— PAGE EXCERPT —
· · · ·

Through the Prism

After passing through the prism, each refraction contains some pure essence of the light, but only an incomplete part. We will always experience some aspect of reality, of the Truth, but only from our perspectives as they are colored by who and where we are. Others will know a different color and none will see the whole, complete light. These are my musings from my particular refraction.

9.05.2012

I'm Going to Change Your Mind About Politics Through Facebook

3. "Confirmation Bias":

THE MISCONCEPTION: Your opinions are the result of years of rational, objective analysis.

THE TRUTH: Your opinions are the result of years of paying attention to information that confirmed what you believed, while ignoring information that challenged your preconceived notions.

· · · ·

— Data drawn from a collection —

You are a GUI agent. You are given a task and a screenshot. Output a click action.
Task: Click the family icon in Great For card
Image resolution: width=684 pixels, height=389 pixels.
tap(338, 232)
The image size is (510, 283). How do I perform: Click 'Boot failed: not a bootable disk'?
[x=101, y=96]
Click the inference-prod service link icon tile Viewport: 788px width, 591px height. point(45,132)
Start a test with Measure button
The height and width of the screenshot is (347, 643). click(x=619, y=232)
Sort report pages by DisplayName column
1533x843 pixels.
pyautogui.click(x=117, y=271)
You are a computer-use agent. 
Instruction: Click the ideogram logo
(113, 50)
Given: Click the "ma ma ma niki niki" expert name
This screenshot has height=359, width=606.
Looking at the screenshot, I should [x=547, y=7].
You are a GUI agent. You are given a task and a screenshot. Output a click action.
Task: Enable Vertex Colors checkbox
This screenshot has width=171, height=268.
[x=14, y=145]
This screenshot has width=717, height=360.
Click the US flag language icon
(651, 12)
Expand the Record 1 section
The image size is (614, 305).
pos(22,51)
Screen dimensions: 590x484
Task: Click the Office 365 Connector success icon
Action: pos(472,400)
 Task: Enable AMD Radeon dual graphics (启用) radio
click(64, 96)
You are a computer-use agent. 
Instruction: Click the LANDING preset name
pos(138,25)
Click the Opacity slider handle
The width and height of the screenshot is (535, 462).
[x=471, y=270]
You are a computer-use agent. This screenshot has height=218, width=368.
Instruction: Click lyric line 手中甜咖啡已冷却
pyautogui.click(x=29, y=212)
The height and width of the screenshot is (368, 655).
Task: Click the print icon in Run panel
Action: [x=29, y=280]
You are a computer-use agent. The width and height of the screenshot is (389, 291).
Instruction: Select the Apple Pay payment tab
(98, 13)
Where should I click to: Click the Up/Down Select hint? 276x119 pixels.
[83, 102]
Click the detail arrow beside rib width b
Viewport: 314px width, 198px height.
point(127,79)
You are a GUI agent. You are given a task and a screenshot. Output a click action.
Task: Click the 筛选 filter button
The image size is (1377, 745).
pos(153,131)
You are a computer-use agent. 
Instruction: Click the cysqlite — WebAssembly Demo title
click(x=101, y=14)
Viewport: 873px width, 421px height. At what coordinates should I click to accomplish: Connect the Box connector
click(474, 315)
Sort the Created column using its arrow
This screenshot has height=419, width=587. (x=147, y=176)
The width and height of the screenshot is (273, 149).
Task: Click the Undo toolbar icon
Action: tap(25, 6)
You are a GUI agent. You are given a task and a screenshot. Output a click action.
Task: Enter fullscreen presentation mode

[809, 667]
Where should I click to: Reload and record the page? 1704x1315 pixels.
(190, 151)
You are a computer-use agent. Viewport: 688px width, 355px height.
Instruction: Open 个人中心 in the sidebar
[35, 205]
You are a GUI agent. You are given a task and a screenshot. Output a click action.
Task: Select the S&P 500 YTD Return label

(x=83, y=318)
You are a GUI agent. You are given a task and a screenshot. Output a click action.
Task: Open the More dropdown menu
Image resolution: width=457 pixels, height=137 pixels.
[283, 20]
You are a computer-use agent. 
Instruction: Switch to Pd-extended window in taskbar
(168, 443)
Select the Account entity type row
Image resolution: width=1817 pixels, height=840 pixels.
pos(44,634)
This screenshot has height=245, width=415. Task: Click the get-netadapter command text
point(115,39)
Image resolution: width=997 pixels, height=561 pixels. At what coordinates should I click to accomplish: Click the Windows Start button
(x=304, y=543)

· · · ·

— BRIEF A —
Answer these questions using the blog excerpt:
(i) What date is given for the post?
(ii) What is the post's title?
(iii) According to "THE MISCONCEPTION," what are your opinions the result of?
— BRIEF B —
Reproduce the part of the blog excerpt that opens with the words containing "THE MISCONCEPTION: Your" and closes with "your preconceived notions.".
— BRIEF C —
Resume the blog excerpt about confirmation bias, picking up after its last sentence.
The listing has no connection to the blog excerpt.

— EXPECTED OUTPUT A —
(i) 9.05.2012
(ii) I'm Going to Change Your Mind About Politics Through Facebook
(iii) Years of rational, objective analysis.

— EXPECTED OUTPUT B —
THE MISCONCEPTION: Your opinions are the result of years of rational, objective analysis.

THE TRUTH: Your opinions are the result of years of paying attention to information that confirmed what you believed, while ignoring information that challenged your preconceived notions.

— EXPECTED OUTPUT C —
You might remember this concept from my post about You Are Not So Smart, a book about all the ways we delude ourselves and "think" with our irrational emotions instead of the rational logic we believe.  More evidence, in a political context:

How Facts Backfire
Researchers Discover a Surprising Threat to Democracy: Our Brains

These findings open a long-running argument about the political ignorance of American citizens to broader questions about the interplay between the nature of human intelligence and our democratic ideals. Most of us like to believe that our opinions have been formed over time by careful, rational consideration of facts and ideas, and that the decisions based on those opinions, therefore, have the ring of soundness and intelligence. In reality, we often base our opinions on our beliefs, which can have an uneasy relationship with facts. And rather than facts driving beliefs, our beliefs can dictate the facts we chose to accept. They can cause us to twist facts so they fit better with our preconceived notions. Worst of all, they can lead us to uncritically accept bad information just because it reinforces our beliefs. This reinforcement makes us more confident we’re right, and even less likely to listen to any new information. And then we vote. . . .

it appears that misinformed people often have some of the strongest political opinions. . . .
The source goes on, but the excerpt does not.